Describe the bug While running sequence tagger with stacked embeddings: bytePairEmbeddings and Flair embeddings, an error occurs:

>>>CUDA_VISIBLE_DEVICES=1 python train_seq_tagger.py

PyTorch version 1.3.1 available.
TensorFlow version 2.0.0 available.
2020-10-07 11:58:39,499 Reading data from data
2020-10-07 11:58:39,499 Train: data/train.txt
2020-10-07 11:58:39,499 Dev: data/dev.txt
2020-10-07 11:58:39,500 Test: data/test.txt
2020-10-07 12:00:20,735 ----------------------------------------------------------------------------------------------------
2020-10-07 12:00:20,736 Model: "SequenceTagger(
  (embeddings): StackedEmbeddings(
    (list_embedding_0): FlairEmbeddings(
      (lm): LanguageModel(
        (drop): Dropout(p=0.5, inplace=False)
        (encoder): Embedding(275, 100)
        (rnn): LSTM(100, 1024)
        (decoder): Linear(in_features=1024, out_features=275, bias=True)
      )
    )
    (list_embedding_1): FlairEmbeddings(
      (lm): LanguageModel(
        (drop): Dropout(p=0.5, inplace=False)
        (encoder): Embedding(275, 100)
        (rnn): LSTM(100, 1024)
        (decoder): Linear(in_features=1024, out_features=275, bias=True)
      )
    )
    (list_embedding_2): BytePairEmbeddings(model=2-bpe-custom-100000-200)
  )
  (word_dropout): WordDropout(p=0.05)
  (locked_dropout): LockedDropout(p=0.5)
  (embedding2nn): Linear(in_features=2448, out_features=2448, bias=True)
  (rnn): LSTM(2448, 256, num_layers=2, batch_first=True, dropout=0.5, bidirectional=True)
  (linear): Linear(in_features=512, out_features=47, bias=True)
  (beta): 1.0
  (weights): None
  (weight_tensor) None
)"
2020-10-07 12:00:20,736 ----------------------------------------------------------------------------------------------------
2020-10-07 12:00:20,736 Corpus: "Corpus: 183145 train + 24944 dev + 21721 test sentences"
2020-10-07 12:00:20,736 ----------------------------------------------------------------------------------------------------
2020-10-07 12:00:20,737 Parameters:
2020-10-07 12:00:20,737  - learning_rate: "0.1"
2020-10-07 12:00:20,737  - mini_batch_size: "32"
2020-10-07 12:00:20,737  - patience: "2"
2020-10-07 12:00:20,737  - anneal_factor: "0.5"
2020-10-07 12:00:20,737  - max_epochs: "100"
2020-10-07 12:00:20,737  - shuffle: "True"
2020-10-07 12:00:20,737  - train_with_dev: "False"
2020-10-07 12:00:20,737  - batch_growth_annealing: "False"
2020-10-07 12:00:20,737 ----------------------------------------------------------------------------------------------------
2020-10-07 12:00:20,737 Model training base path: "outputs/models/bpemb_flair"
2020-10-07 12:00:20,737 ----------------------------------------------------------------------------------------------------
2020-10-07 12:00:20,738 Device: cuda:0
2020-10-07 12:00:20,738 ----------------------------------------------------------------------------------------------------
2020-10-07 12:00:20,738 Embeddings storage mode: gpu
Selected optimization level O1:  Insert automatic casts around Pytorch functions and Tensor methods.

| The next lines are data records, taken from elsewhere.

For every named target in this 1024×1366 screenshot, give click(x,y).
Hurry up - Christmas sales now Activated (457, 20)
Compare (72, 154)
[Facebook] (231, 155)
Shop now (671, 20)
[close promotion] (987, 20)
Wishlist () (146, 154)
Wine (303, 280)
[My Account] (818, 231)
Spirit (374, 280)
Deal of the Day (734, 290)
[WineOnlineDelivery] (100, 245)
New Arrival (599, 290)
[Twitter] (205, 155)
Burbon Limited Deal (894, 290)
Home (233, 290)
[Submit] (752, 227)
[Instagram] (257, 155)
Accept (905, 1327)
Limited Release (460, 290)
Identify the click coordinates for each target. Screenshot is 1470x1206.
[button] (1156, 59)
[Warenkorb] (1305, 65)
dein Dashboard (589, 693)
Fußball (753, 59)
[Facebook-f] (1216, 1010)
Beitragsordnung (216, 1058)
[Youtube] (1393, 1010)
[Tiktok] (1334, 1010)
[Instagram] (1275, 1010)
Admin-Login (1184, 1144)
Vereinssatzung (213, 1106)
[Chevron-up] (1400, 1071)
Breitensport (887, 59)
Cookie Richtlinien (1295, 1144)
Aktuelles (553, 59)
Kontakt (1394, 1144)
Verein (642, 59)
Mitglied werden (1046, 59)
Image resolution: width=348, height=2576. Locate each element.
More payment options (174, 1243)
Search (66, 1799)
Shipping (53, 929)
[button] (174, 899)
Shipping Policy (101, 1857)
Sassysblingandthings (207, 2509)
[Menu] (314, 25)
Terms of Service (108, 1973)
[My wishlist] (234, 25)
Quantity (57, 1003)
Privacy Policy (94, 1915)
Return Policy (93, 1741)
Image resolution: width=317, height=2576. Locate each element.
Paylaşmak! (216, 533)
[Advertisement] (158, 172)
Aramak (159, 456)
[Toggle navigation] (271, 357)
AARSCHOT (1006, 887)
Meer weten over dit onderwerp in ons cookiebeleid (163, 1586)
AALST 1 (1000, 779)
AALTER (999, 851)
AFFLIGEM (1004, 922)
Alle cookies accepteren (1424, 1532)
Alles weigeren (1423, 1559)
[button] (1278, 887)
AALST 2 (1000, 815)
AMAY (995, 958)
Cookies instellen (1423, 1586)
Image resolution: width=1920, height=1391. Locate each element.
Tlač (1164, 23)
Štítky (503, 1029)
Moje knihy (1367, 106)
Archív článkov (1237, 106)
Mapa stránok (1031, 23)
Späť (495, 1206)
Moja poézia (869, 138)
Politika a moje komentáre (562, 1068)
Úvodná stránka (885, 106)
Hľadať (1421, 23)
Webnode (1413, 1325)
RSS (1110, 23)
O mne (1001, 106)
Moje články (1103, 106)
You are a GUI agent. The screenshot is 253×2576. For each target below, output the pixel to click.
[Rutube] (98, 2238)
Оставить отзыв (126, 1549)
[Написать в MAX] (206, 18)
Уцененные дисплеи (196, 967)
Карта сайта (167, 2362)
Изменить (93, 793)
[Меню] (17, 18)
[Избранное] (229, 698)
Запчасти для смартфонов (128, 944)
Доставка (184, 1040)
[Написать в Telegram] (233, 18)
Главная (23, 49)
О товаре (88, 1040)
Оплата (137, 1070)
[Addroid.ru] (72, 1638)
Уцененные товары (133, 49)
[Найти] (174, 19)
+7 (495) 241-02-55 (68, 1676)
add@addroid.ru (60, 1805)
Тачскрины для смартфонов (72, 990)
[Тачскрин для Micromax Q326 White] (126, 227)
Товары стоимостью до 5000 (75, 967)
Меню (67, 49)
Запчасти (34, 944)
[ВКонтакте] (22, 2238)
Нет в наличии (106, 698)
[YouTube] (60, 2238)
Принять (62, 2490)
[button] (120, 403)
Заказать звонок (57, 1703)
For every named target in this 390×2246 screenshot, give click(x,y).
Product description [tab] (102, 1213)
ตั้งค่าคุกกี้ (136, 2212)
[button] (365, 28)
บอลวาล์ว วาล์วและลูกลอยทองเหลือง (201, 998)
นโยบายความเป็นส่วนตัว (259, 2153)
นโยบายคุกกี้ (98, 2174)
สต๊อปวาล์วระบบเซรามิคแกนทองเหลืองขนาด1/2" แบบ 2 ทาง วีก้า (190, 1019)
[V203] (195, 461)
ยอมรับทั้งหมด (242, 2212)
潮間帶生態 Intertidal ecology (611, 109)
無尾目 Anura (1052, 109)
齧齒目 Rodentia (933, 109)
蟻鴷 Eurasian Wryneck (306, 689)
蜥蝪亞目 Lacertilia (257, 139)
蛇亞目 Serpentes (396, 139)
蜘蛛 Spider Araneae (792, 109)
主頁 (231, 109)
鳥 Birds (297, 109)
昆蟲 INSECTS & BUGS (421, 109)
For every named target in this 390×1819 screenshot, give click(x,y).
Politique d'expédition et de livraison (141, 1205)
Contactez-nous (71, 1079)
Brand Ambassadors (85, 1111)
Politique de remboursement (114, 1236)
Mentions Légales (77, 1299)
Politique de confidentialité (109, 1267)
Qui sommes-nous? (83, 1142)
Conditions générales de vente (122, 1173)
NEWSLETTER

Defaults for this optimization level are:
enabled                : True
opt_level              : O1
cast_model_type        : None
patch_torch_functions  : True
keep_batchnorm_fp32    : None
master_weights         : None
loss_scale             : dynamic
Processing user overrides (additional kwargs that are not None)...
After processing overrides, optimization options are:
enabled                : True
opt_level              : O1
cast_model_type        : None
patch_torch_functions  : True
keep_batchnorm_fp32    : None
master_weights         : None
loss_scale             : dynamic
2020-10-07 12:00:20,744 ----------------------------------------------------------------------------------------------------
Gradient overflow.  Skipping step, loss scaler 0 reducing loss scale to 32768.0
Gradient overflow.  Skipping step, loss scaler 0 reducing loss scale to 16384.0
Gradient overflow.  Skipping step, loss scaler 0 reducing loss scale to 8192.0
Gradient overflow.  Skipping step, loss scaler 0 reducing loss scale to 4096.0
Gradient overflow.  Skipping step, loss scaler 0 reducing loss scale to 2048.0
2020-10-07 12:05:33,604 epoch 1 - iter 572/5724 - loss 3.94088415 - samples/sec: 58.52 - lr: 0.100000
Traceback (most recent call last):
  File "train_seq_tagger.py", line 104, in <module>
    trainer.train(**params["train"])
  File "/home/ccass/anaconda3/lib/python3.7/site-packages/flair/trainers/trainer.py", line 371, in train
    loss = self.model.forward_loss(batch_step)
  File "/home/ccass/anaconda3/lib/python3.7/site-packages/flair/models/sequence_tagger_model.py", line 603, in forward_loss
    features = self.forward(data_points)
  File "/home/ccass/anaconda3/lib/python3.7/site-packages/flair/models/sequence_tagger_model.py", line 608, in forward
    self.embeddings.embed(sentences)
  File "/home/ccass/anaconda3/lib/python3.7/site-packages/flair/embeddings/token.py", line 71, in embed
    embedding.embed(sentences)
  File "/home/ccass/anaconda3/lib/python3.7/site-packages/flair/embeddings/base.py", line 60, in embed
    self._add_embeddings_internal(sentences)
  File "/home/ccass/anaconda3/lib/python3.7/site-packages/flair/embeddings/token.py", line 1580, in _add_embeddings_internal
    (embeddings[0], embeddings[len(embeddings) - 1])
IndexError: index 0 is out of bounds for axis 0 with size 0
ERROR: CUDA_VISIBLE_DEVICES=1 python train_seq_tagger.py, exited with 1

To Reproduce Run the sequence tagger trainer with stacked flair embeddings and custom bpembeddings

Expected behavior Training sequence tagger

Environment (please complete the following information):

Flair version: @ git+https://github.com/flairNLP/flair.git@d75b82bc6a33f4655c46f0e19d09ee5f2c24c93d
Platform: Linux-5.3.0-28-generic-x86_64-with-debian-buster-sid
Python version: 3.7.3
PyTorch version (GPU?): 1.3.1 (True)
Tensorflow version (GPU?): 2.0.0 (False)
Using GPU in script?: True
Using distributed or parallel set-up in script?: No

Additional context

Used vectors work correctly with


from flair.embeddings import BytePairEmbeddings
embedding = BytePairEmbeddings(model_file_path='./m.model', embedding_file_path='bpemb-vocab100k-dim200.w2v')
from flair.data import Sentence
# create a sentence
sentence = Sentence('M. Tutu a été présent le 31 octobre 2020 à la séance de yoga.')

embed words in sentence

embedding.embed(sentence)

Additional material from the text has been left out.